Just like a microservice, a data product is a domain-bounded, isolated product capability that  provides value to its users. Unlike a microservice, the users of a data product interact with it in an ad-hoc manner, and there’s no specific set of user interactions. 

A data product may be:

  • Surfaced through a business intelligence tool, for user generated reporting.
  • Combined by data scientists with other data products, to enable Machine Learning.
  • Brought into an operational data store, for real time usage by a microservice.
  • Leveraged by data engineers in a data pipeline to create new data products.

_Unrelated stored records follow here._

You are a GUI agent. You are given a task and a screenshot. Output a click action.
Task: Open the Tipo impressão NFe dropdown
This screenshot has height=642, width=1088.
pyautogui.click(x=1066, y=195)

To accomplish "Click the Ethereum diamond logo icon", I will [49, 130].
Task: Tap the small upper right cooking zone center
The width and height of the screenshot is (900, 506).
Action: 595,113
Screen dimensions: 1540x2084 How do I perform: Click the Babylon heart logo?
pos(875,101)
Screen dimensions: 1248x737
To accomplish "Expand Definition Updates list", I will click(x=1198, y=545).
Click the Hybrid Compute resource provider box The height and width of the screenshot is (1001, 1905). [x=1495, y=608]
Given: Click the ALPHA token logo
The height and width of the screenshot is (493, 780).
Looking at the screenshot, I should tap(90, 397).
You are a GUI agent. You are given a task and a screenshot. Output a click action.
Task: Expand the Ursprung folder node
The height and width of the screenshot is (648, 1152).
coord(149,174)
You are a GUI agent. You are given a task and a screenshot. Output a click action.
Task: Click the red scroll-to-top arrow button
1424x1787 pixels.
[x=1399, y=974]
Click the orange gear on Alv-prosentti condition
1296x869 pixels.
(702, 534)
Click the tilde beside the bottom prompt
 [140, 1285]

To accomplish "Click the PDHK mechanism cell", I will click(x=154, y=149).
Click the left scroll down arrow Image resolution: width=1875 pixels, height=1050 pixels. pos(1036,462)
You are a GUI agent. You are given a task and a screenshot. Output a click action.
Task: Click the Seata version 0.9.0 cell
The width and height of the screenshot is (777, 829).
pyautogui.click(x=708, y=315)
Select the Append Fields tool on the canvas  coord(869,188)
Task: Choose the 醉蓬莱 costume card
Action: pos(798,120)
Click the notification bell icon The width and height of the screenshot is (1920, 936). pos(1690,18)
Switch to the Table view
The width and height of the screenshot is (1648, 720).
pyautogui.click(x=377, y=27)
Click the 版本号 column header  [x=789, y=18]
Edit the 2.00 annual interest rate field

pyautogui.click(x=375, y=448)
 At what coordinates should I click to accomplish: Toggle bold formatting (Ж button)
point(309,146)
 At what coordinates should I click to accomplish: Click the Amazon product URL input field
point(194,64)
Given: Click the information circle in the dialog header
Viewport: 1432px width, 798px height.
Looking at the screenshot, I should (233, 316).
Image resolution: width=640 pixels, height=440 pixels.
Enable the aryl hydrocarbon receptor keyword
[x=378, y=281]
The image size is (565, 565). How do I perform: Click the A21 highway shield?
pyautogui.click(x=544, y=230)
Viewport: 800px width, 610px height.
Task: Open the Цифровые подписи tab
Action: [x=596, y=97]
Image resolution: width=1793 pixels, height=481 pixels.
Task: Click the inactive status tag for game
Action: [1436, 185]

By extracting your data product, the owning team of the microservice can take responsibility for it and ensure it has the data engineering practices, data quality guarantees, and product ownership it needs. If a data product remains concealed within a microservice, users will struggle to leverage the data in a way that empowers the organisation.

Signs you’ve got a hidden data product

The following are some weak indicators of a hidden data product:

  • Users keep asking for more reports.
  • Direct requests for the data.
  • You can no longer process all the data in the application.

It’s a strong indicator if your microservice data is being used in a data pipeline. If it’s not being treated as a data product, it is probably fragile, lacking productionisation, and its development is being driven by microservice needs and not by other users of the data. This can look like:

  • Exports or replications of the data.
  • Users ask for more data sources to be added to enrich the data.
  • You spend most application development time handling data transformation.

One of these signals may not be cause enough for splitting out a data product, but a combination of them builds a very strong case! 

Example: Fraud case working application

A fintech company needs a way to protect and investigate potential fraudulent usages of its platform. To do so, they have created a case working tool for their fraud analysts that provides a summarised view across incoming transactions for quick assessment.

This data transformation logic takes place within the microservice, and is sourced from the raw unstructured data store.

The application naturally grew in size over time and several of our data product indicators are now present: 

  • Data transformations inside the application constitute most of the engineering work, with users frequently asking for it to be extended.
  • The RDS store of summarised result data has been seen as very valuable by data scientists, and easier to work with than the raw semi-structured data, and a replica has been shared.
  • The RDS replica is now also used as the basis for a machine learning pipeline.

These signals all point to the data inside the case working application as being exceptionally valuable, and worthy of being a data product.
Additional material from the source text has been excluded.